■ EXTRACT PROVIDED
((

One of the most difficult aspects of NLP is constructing a grammar that can process a language comprehensively. The paper attempts to provide a step towards a solution by describing a training procedure for automatically acquiring symbolic rules for a deterministic parser. The author describes experiments in acquiring rules for determining part of speech. The acquired rules are approximately comparable to probabilistic approaches.

More than a third of the words in written English are categorically ambiguous. Syntactic analysis depends partly on correctly disambiguating the part of speech of each word in a sentence. Disambiguation seems to be a very difficult problem, but it is a problem that needs to be solved using simple algorithms. However, it seems that part of speech disambiguation can occur using syntactic patterns. The most successful projects in automatically determining these patterns use a probabilistic approach. Systems based on categorical rules and patterns are much less successful; probabilistic programs have 90% or better accuracy for part of speech disambiguation.

The author then promotes the idea that categorical rules can be generated through stochastic methods to generate a system that is superior to either stochastic or heuristic systems alone.

The author then describes the Fidditch deterministic parser. Of note, Fidditch has about 700 rules, 350 to parse phrase grammar and 350 to disambiguate lexical category. Fidditch also has 46 lexical categories.

The author discusses the reasons his approach may be better; this primarily consists of his assumption that categorical rules are superior, but that humans can not accurately make a large enough body of them to be fully useful.

The author continues to discuss his training procedure.

10/7/03 - Maude Primer
Author: Theodore McCombs
  This is actually a small book on the language Maude. Maude is a declarative equational logic and rewrite language. It is extremely powerful and flexible, and actually includes an implementation of itself, with object oriented extensions, written in Maude.

  The book is fairly comprehensive, but is a primer -- there is a seperate manual which can be used as a reference. The primer covers equations, conditional equations, which are equations only applied under certain circumstances, rewrite rules, which work to allow algebras to be defined, conditional rewrite rules, sorts which are types, kinds which are classifiers for sorts, variables, object orientation, and much more.

10/6/03 - Evolutionary Incremential Development for Case-Based Reasoning
  This is a neat little paper that discusses a nice alignment-based pattern identifier. The paper is actually about an incremential system for developing a case-based reasoning system, but the pattern identifier is more interesting. The system works by starting with an initial case, then adding an additional case, and extrapolating generalizations by detecting patterns. The process is then repeated.

  The system applies two strategies to developing new rules -- one is the creation of new rules from cases for which no existing pattern can be modified to suit the addition of the case, and the second is an extension strategy in which an existing rule is extended in terms of the patterns it matches so that the new case is covered. Extensions only happen in such a way that variable targets for actions in cases are covered, so the system is bound.

))

Stored data entries:

((

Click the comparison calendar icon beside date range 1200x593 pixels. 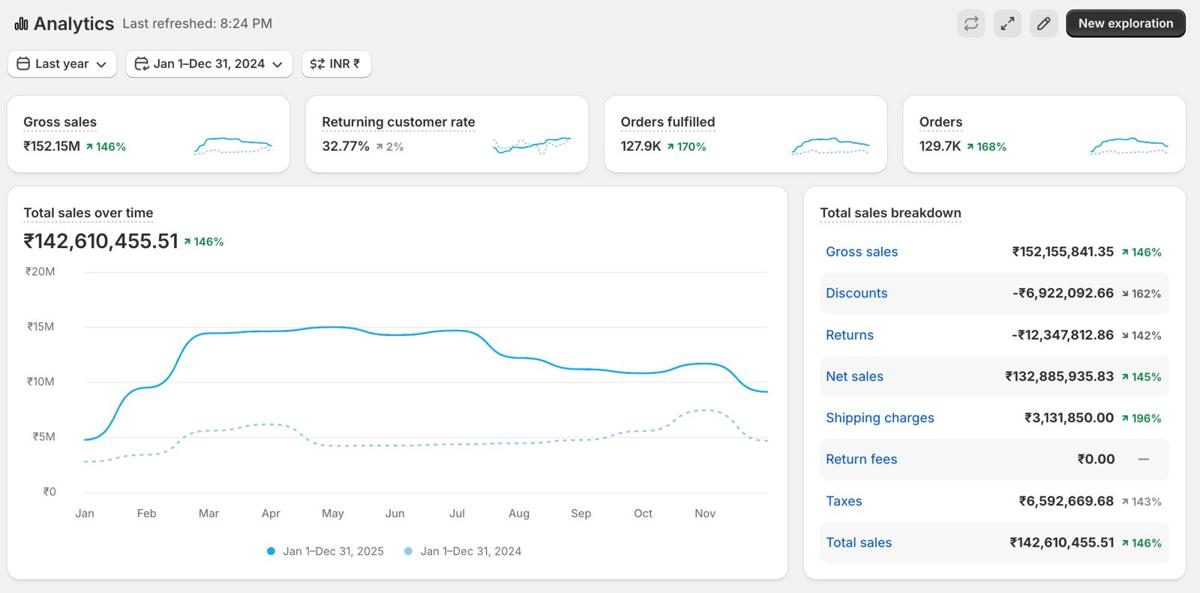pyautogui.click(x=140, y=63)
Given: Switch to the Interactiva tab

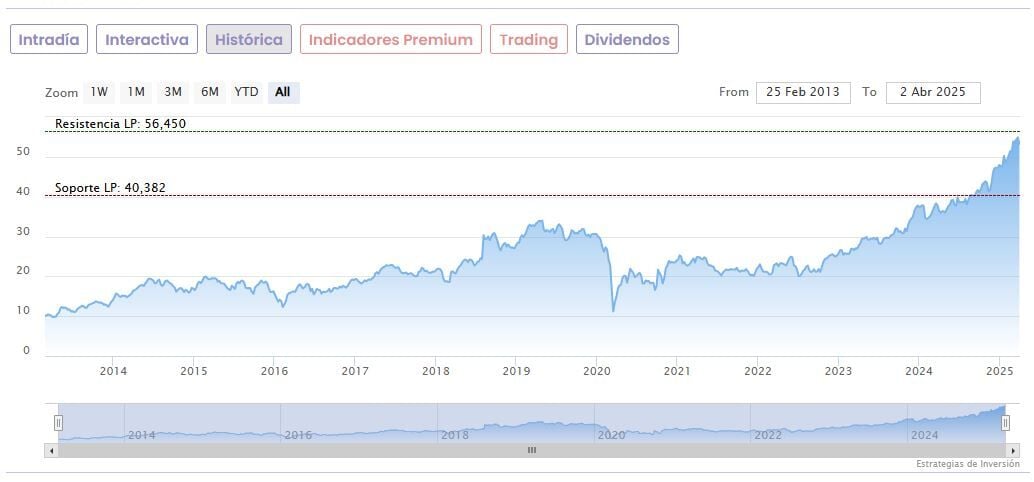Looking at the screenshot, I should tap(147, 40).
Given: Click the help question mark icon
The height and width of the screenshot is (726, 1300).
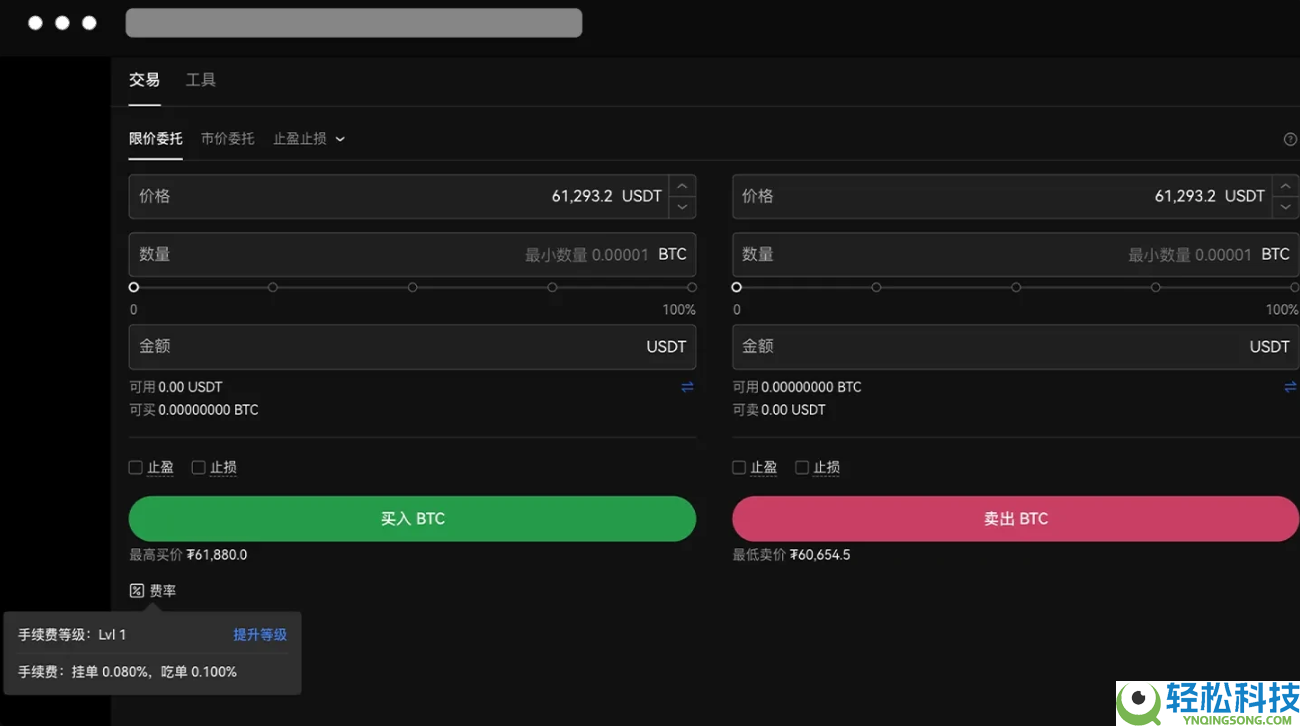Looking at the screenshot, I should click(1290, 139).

))
((

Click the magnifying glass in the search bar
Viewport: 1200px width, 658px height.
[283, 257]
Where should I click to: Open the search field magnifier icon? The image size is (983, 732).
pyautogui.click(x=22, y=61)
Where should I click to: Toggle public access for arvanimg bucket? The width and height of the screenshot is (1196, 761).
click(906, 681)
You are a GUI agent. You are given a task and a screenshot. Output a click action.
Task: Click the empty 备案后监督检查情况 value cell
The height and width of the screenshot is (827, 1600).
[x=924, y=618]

))

■ PROBLEM
In the reading notes, how many lexical categories does the Fidditch parser have?

■ TASK RESPONSE
46